Real estate poll results: Affordability
I asked you recently if the slump has made homes more affordable for you. It's a different question than "do you think prices are good" -- many of you have strong opinions about that -- but I figured it was equally worthwhile. Here are your answers on the poll, as of right now:
Thirty-eight percent said, "I still can't afford any homes around here."
Thirty percent said you can afford nicer homes now than before.
Twenty-one percent said the value of your own home is down as well as the price of homes you might buy.
And eleven percent said, "I can afford to buy a home now -- I couldn't afford anything before."
I'm wondering about you folks who opted for the first answer.
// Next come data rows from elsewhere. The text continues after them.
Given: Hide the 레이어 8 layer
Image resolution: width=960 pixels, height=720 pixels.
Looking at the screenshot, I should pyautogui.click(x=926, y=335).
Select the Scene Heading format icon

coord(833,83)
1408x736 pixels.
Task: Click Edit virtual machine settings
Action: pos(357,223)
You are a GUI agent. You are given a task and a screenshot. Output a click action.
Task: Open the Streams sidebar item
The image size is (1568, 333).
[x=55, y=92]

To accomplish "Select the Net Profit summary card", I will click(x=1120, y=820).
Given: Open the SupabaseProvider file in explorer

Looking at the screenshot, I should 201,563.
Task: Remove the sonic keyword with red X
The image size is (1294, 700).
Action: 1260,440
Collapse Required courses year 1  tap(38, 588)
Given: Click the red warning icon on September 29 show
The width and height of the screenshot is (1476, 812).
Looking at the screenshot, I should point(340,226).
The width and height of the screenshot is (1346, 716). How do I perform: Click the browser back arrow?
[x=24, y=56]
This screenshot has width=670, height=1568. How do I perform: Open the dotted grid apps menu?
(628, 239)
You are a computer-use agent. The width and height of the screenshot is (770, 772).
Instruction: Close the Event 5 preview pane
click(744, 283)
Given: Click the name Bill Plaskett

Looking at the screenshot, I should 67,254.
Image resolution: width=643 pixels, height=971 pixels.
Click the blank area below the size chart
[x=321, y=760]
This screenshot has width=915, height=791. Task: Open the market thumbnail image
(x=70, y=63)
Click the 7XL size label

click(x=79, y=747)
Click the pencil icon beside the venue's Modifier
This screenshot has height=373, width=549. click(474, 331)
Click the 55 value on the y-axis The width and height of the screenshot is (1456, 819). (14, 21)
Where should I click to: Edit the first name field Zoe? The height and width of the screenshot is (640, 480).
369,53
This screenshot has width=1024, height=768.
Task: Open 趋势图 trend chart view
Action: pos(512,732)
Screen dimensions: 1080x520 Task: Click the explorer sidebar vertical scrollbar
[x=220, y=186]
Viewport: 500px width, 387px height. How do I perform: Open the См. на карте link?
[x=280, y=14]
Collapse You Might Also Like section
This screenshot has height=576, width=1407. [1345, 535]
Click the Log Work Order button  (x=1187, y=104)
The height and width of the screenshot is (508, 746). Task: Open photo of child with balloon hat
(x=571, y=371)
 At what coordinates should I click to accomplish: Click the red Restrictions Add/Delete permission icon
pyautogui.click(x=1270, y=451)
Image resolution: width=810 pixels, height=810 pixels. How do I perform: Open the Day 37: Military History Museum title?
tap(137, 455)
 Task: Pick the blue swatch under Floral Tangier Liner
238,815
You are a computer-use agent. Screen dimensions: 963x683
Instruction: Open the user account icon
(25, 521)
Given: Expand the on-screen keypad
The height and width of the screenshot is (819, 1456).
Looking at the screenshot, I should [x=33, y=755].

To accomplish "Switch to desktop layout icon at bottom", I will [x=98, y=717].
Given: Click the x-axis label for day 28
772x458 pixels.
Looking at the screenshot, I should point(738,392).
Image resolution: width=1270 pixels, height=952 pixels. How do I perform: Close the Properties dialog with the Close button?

Can you truly not afford to buy anything in the metro area, either because the prices are too high or because of debt/mortgage issues? Or can you not afford the price of any home you'd be willing to buy?
The end result is the same, of course -- you're not going to buy a home you're not willing to buy. But I'm curious whether you're being aggravated by rundown homes for sale in your price range or if you're finding nothing whatsoever listed for the price you could afford.
While we're on the subject of affordability: Maya Brennan, one of the authors of the recent Paycheck to Paycheck report, ran an analysis to see if accountants, bookkeeping clerks, customer service representatives, general managers, receptionists and stock movers could afford to buy in Scranton, Penn.
If all those positions in that place sound oddly familiar, then you probably watch The Office. She wondered if the characters could live where they work.
Answer: Yes, for most of them. The median-priced home in Scranton was $85,000 last year.